• Problem statement: In the entries that follow, find the line containing "Image resolution: width=1011" and the line containing "The image size is (506, 355).", then retype exactly the lines from the first through the second, pictures excluded.
(Provided information begins)
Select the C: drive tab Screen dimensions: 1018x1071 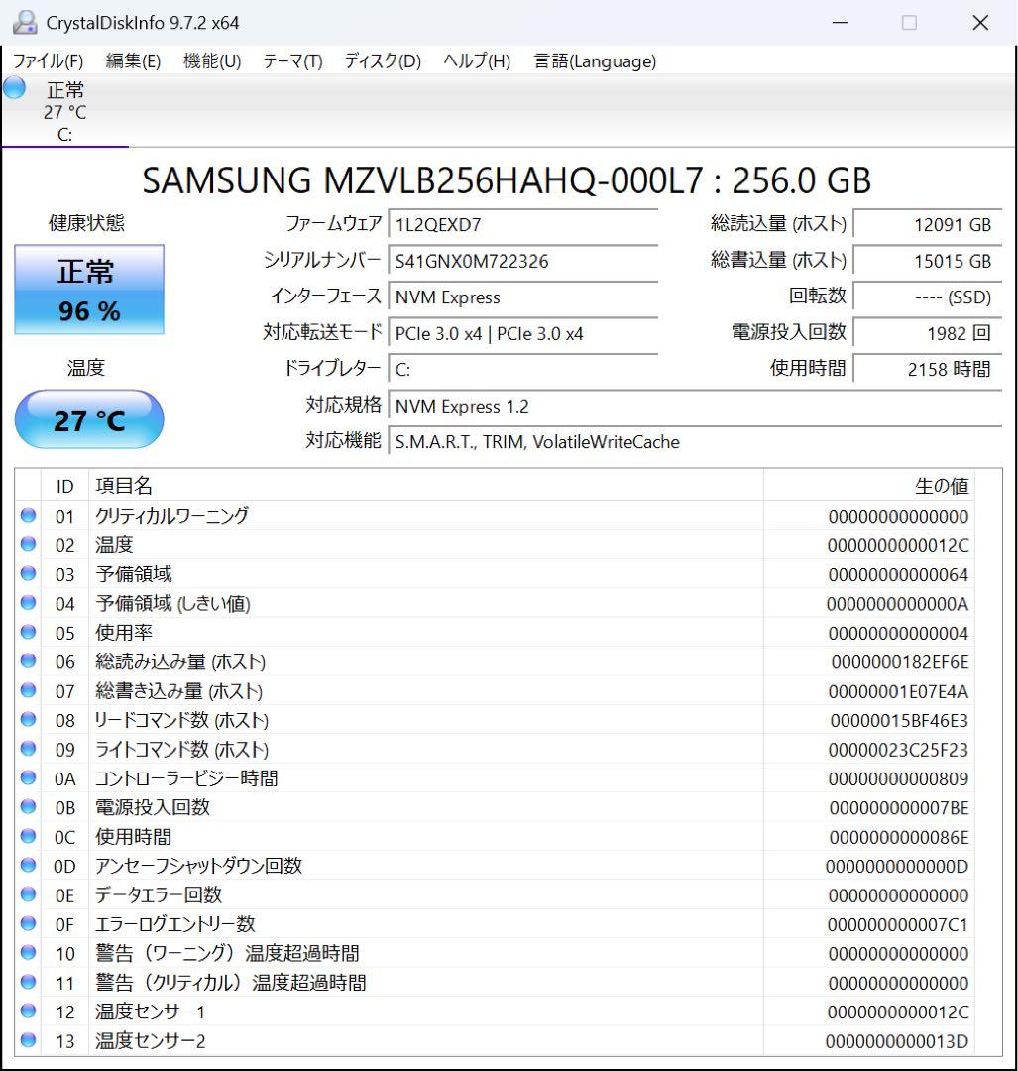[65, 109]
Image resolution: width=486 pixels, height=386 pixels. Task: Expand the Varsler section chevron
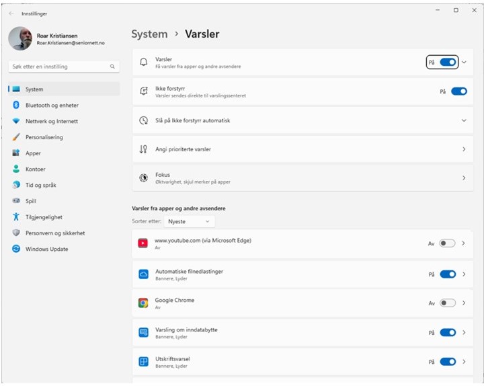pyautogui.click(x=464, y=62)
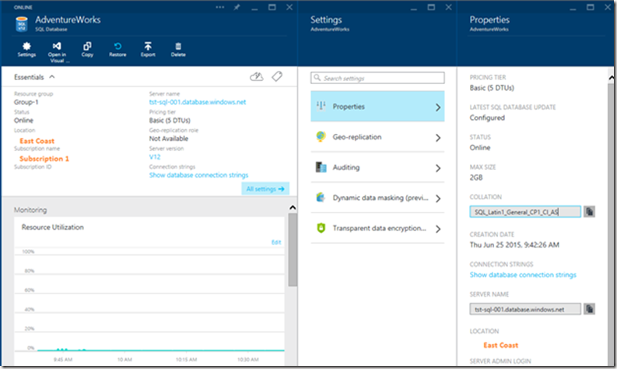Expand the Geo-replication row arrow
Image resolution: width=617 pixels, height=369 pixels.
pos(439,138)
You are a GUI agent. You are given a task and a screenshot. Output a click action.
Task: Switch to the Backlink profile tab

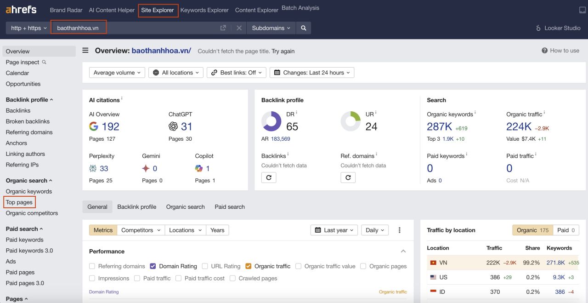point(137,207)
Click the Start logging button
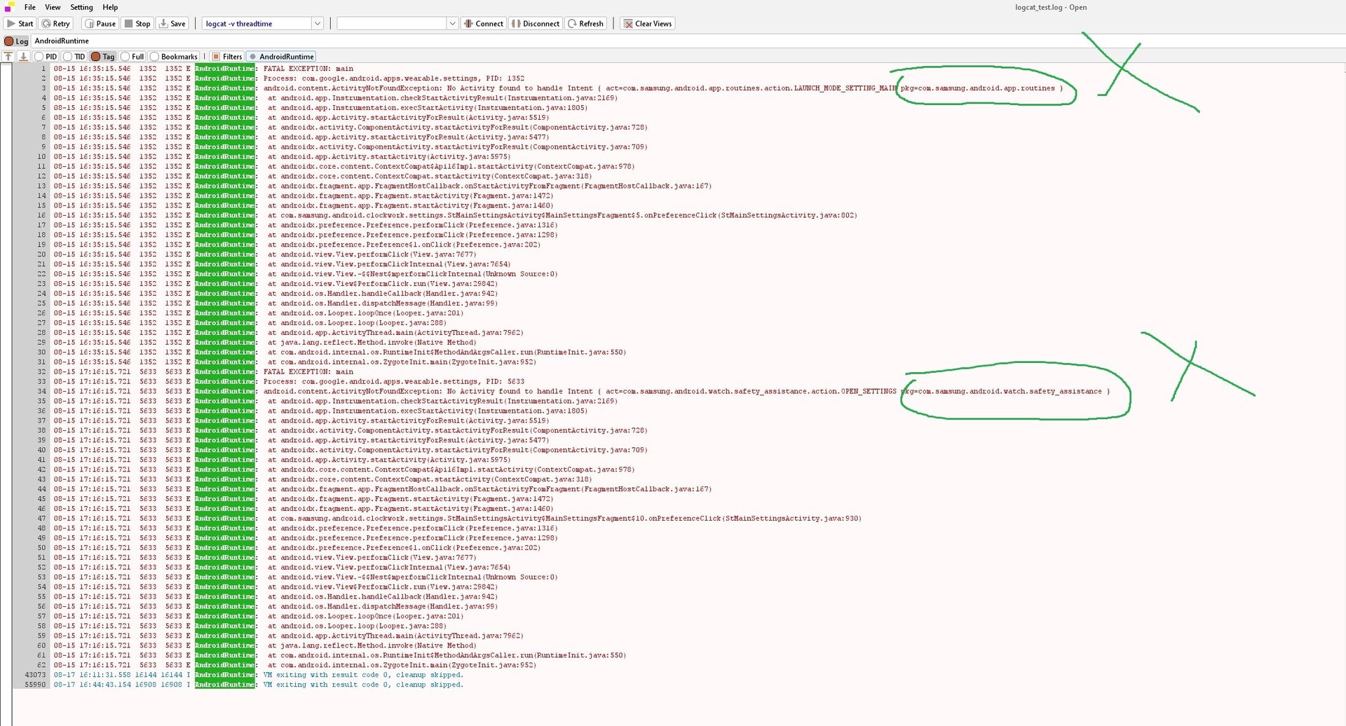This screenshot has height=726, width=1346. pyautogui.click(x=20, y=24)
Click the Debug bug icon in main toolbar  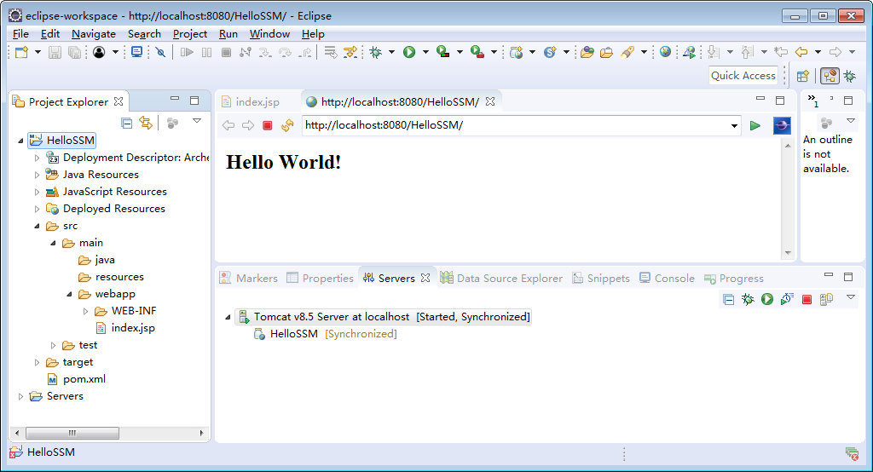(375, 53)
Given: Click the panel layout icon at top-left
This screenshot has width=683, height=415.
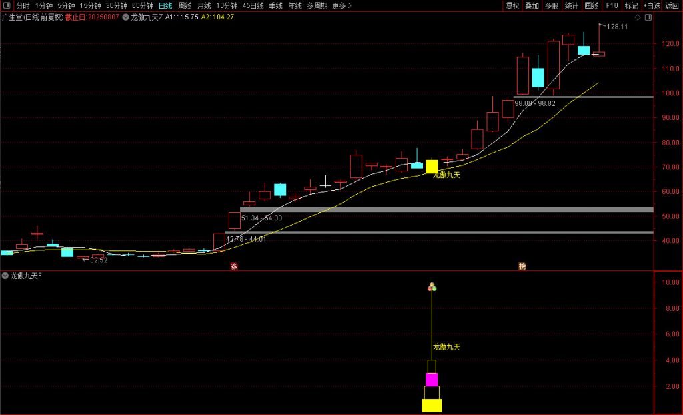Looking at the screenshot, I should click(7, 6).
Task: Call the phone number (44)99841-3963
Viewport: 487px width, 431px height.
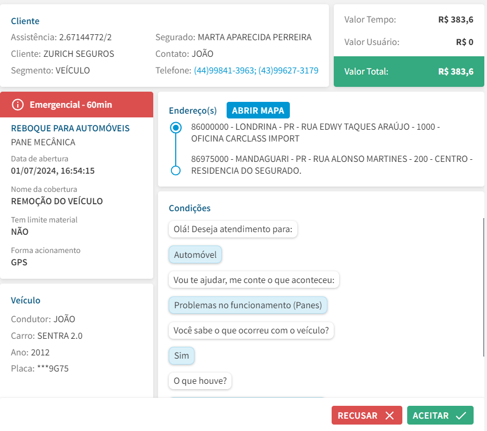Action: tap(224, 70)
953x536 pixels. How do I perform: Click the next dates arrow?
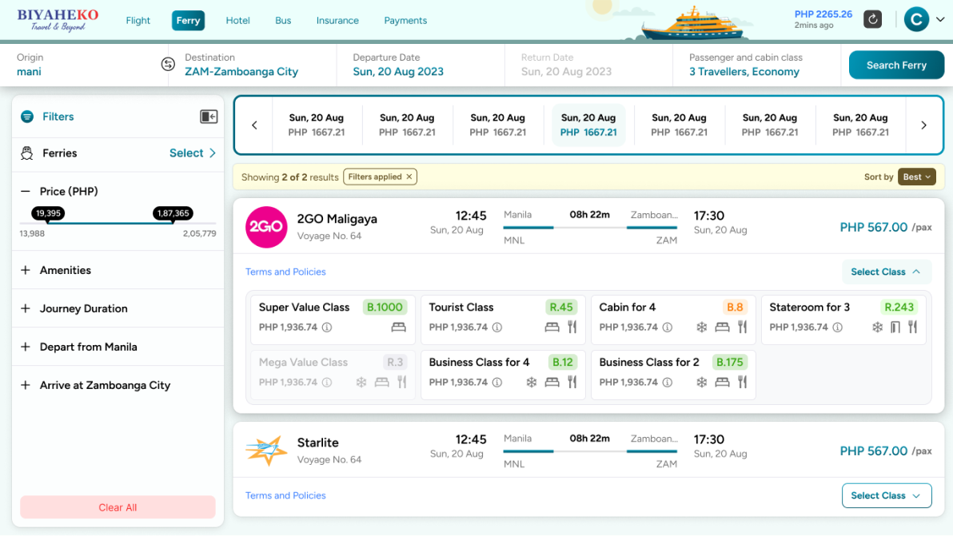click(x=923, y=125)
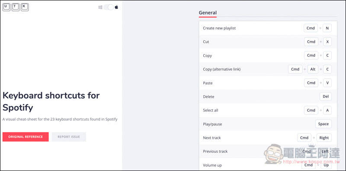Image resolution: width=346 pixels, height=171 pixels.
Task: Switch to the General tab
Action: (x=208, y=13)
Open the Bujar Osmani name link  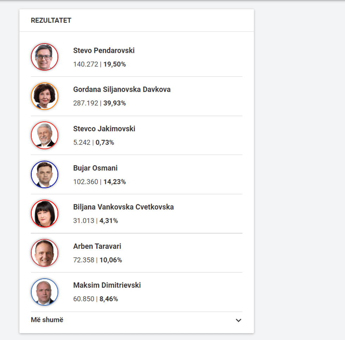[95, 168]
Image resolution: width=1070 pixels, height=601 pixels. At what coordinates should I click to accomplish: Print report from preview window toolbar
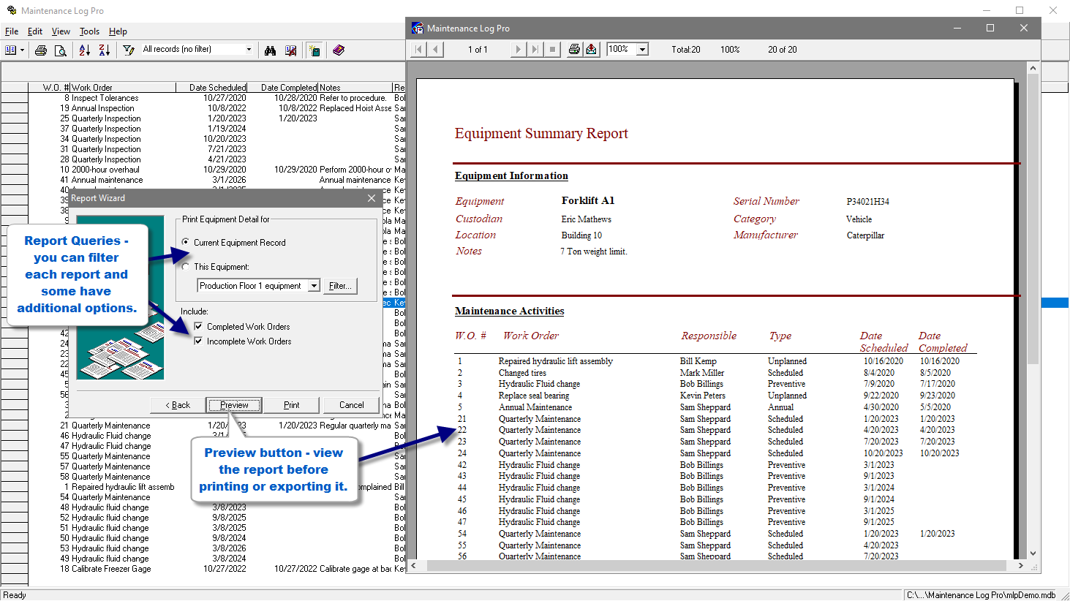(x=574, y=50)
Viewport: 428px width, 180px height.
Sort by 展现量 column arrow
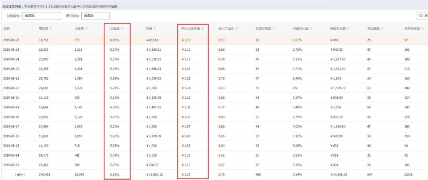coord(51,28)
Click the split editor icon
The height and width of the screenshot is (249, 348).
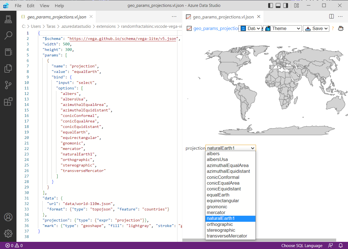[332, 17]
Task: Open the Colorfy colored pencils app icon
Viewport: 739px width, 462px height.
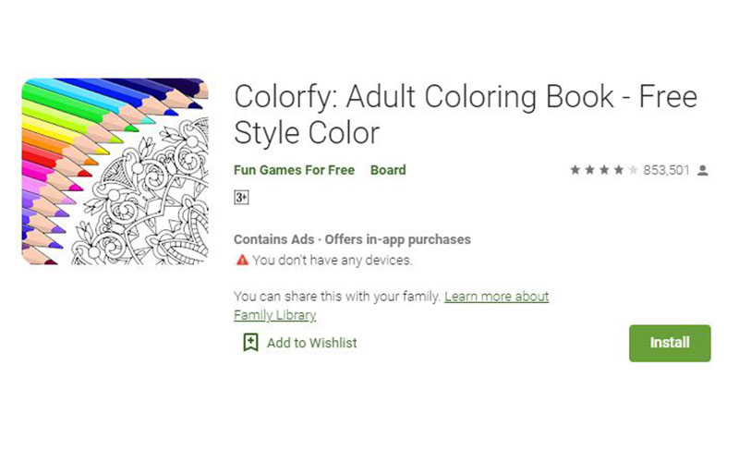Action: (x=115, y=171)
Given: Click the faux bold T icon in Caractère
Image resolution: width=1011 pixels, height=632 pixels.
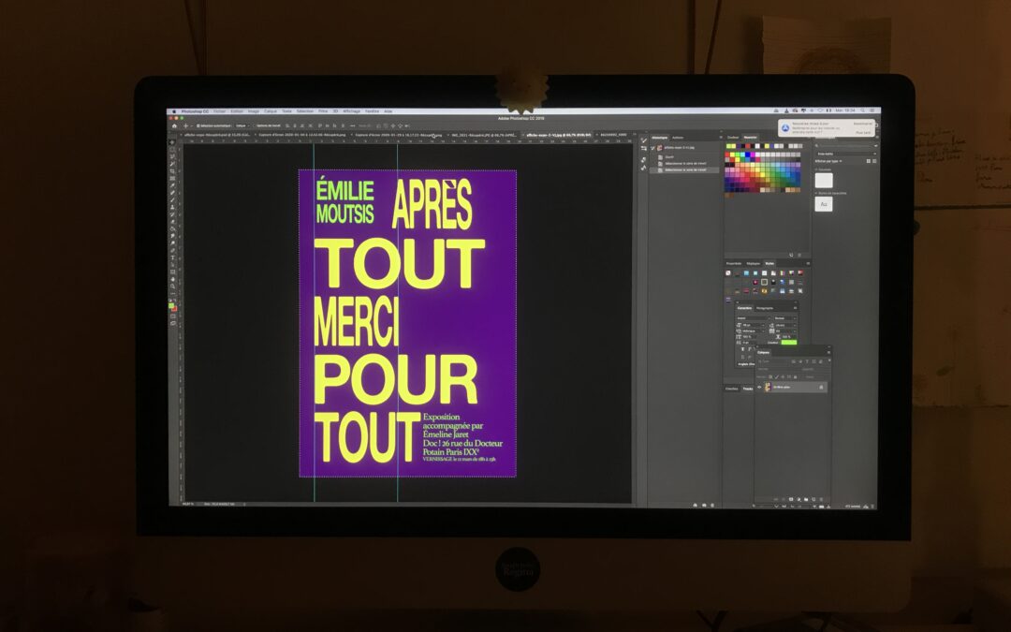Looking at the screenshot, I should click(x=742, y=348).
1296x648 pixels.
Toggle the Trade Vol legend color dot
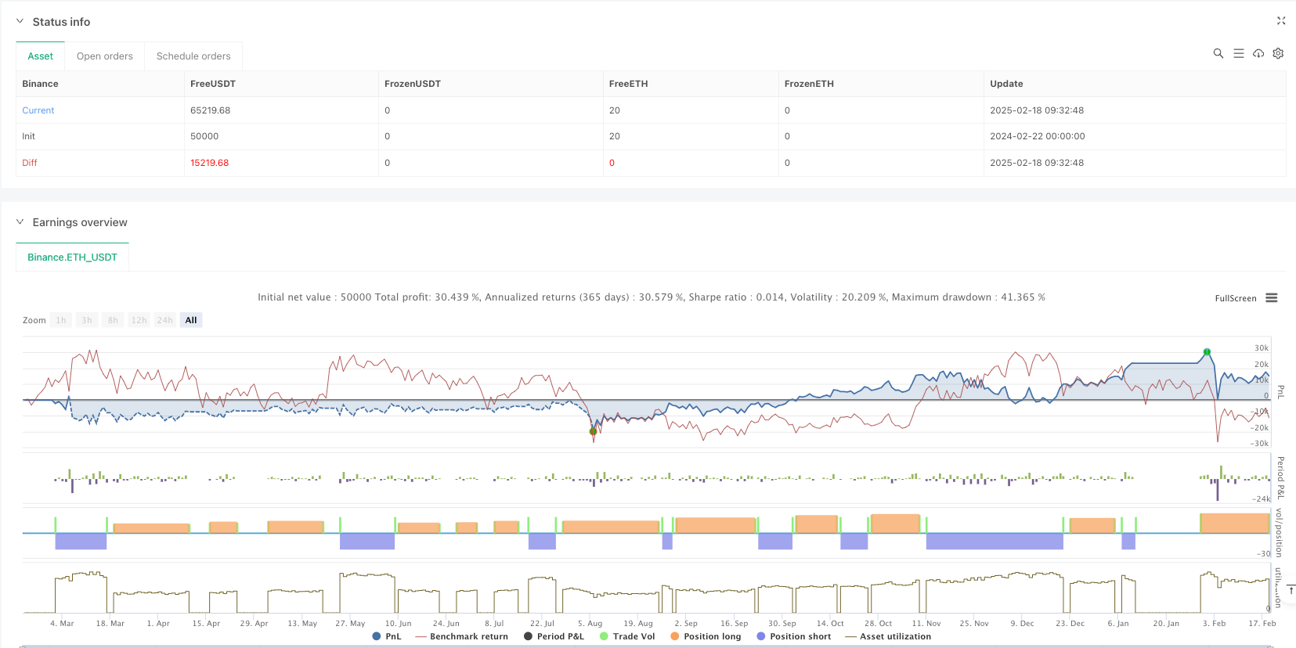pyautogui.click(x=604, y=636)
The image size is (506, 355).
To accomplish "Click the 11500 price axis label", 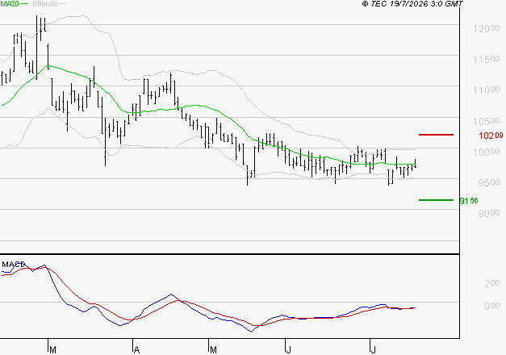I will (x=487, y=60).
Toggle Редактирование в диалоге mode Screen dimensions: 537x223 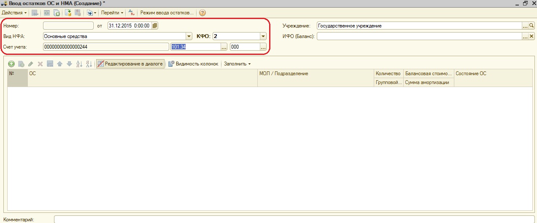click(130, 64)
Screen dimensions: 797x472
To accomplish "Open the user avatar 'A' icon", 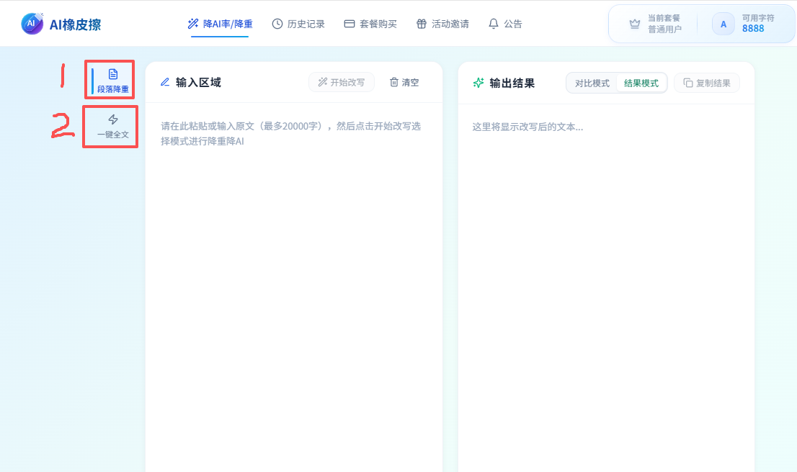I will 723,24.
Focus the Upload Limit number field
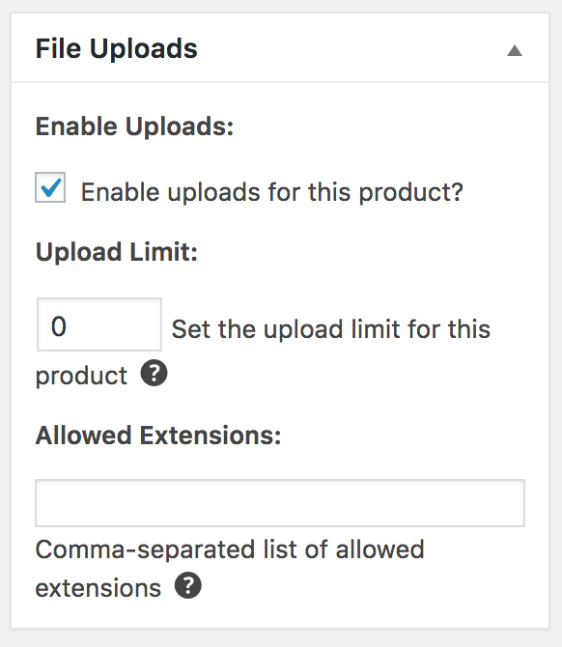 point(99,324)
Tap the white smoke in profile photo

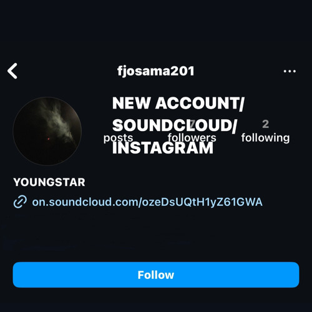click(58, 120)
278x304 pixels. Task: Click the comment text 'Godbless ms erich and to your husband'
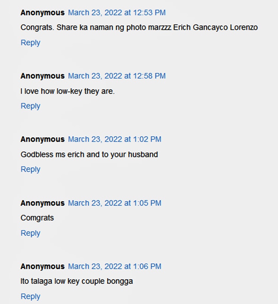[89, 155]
(Provided information ends)
• Response to the exercise:
Image resolution: width=1011 pixels, height=632 pixels.
Looking at the screenshot, I should click(x=742, y=348).
1296x648 pixels.
Toggle the Trade Vol legend color dot
pyautogui.click(x=604, y=636)
The image size is (506, 355).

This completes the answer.